When asked why Howell wouldn’t have given her name, perhaps the most vexing question associated with her emergence as a potential witness, Gambles said she had been taught growing up that elements within the New Albany Police Department were deeply vindictive and speculated that Howell was seeking to protect her. Richardson said that, with his focus on all the other elements of the case, he never asked Howell straightforwardly how he’d gotten home that night.
On the tape, Gambles insists her story is genuine. “I put this on my life,” Gambles says. “I don’t have nothing to cover up. I’m tired of hiding, and I’m tired of keeping quiet. I have to get this off my chest.”
Gambles’s affidavit provides the main thrust of Howell’s final round of state-level appeals, filed in July by Richardson, his son Matt Richardson, Waide, and the Mississippi Innocence Project, an organization affiliated with the University of Mississippi School of Law that aims to exonerate the wrongfully convicted. In mid September, a separate set of lawyers with the New Orleans–based Promise of Justice Initiative filed the first of Howell’s appeals to a federal court.

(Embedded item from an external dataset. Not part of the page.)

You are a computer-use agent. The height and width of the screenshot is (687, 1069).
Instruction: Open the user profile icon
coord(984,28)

The federal filing asserts Howell’s innocence but also challenges the legality of his death sentence. The appeal contends that Howell’s 1999 marijuana conviction was in fact illegal. According to Mississippi law, because Howell was a minor at the time of the arrest, he should only have faced a misdemeanor punishable by a $250 fine, the appeal states. Trying Howell as an adult had direct bearing on the death sentence he received two years later, as the jury, after convicting him of murder, was instructed to consider his probation status as one of the two aggravating factors in his death sentence.

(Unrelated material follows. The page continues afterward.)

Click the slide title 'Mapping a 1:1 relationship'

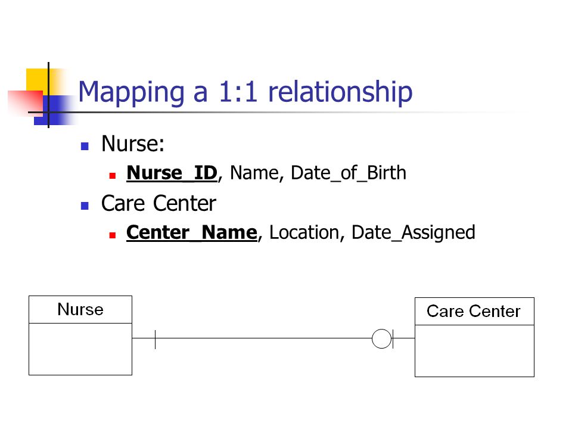[245, 92]
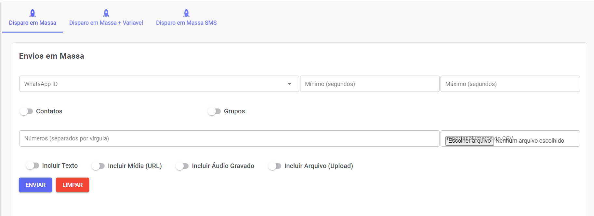Enable Incluir Mídia (URL) switch
594x216 pixels.
pyautogui.click(x=98, y=166)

The state has until mid November to respond to the federal appeal.
Howell said he meanwhile spends his days watching TV news and reading his subscription to Time, paid for by Richardson’s daughter. He told me that he is allowed outdoors at Mississippi State Penitentiary for one hour each day, but the excursions provide little respite. He is shackled and led to what he likens to “a dog cage,” which, he said, is not much larger than his cell. “They put you in there with a lock on the door and allow you to walk around.”

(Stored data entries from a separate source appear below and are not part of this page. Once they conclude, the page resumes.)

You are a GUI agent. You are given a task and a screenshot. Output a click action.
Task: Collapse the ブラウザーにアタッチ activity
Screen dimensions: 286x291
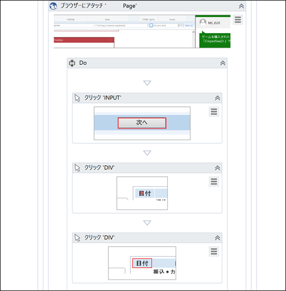pyautogui.click(x=241, y=6)
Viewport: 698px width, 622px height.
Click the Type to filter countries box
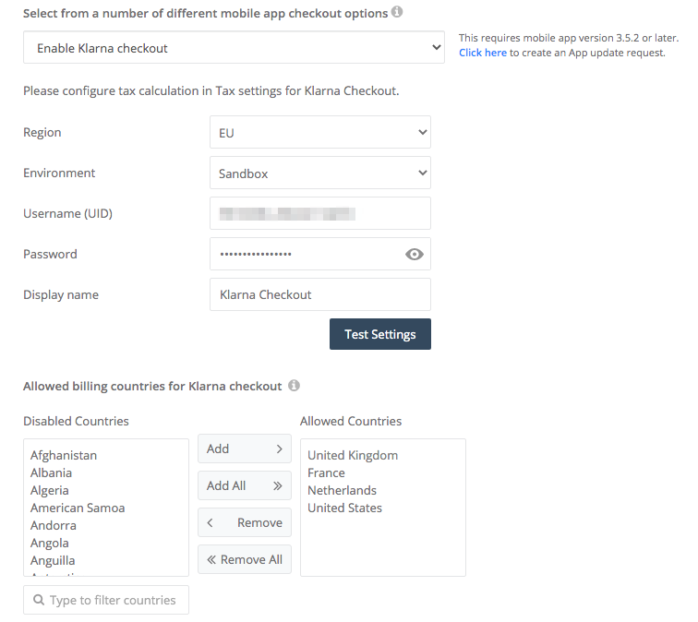[x=113, y=600]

In April, I awoke to a mass text message from Howell’s sister Miriam. Her youngest brother had turned 35. “Good morning! Join in with me today in sending out a birthday shout out and pray for Marlon Howell,” she wrote. “Pray for his victory, strength, joy, and that he holds his hope.”
During our conversations, Howell typically remained focused on my questions and rarely extolled his innocence. But last March, as the prison phone system notified us that only 15 seconds remained on our call, Howell lost his usual composure.
“You got to understand,” Howell told me. “It’s been fifteen years of an ongoing lie. I’m in prison, man. They’re trying to kill me.”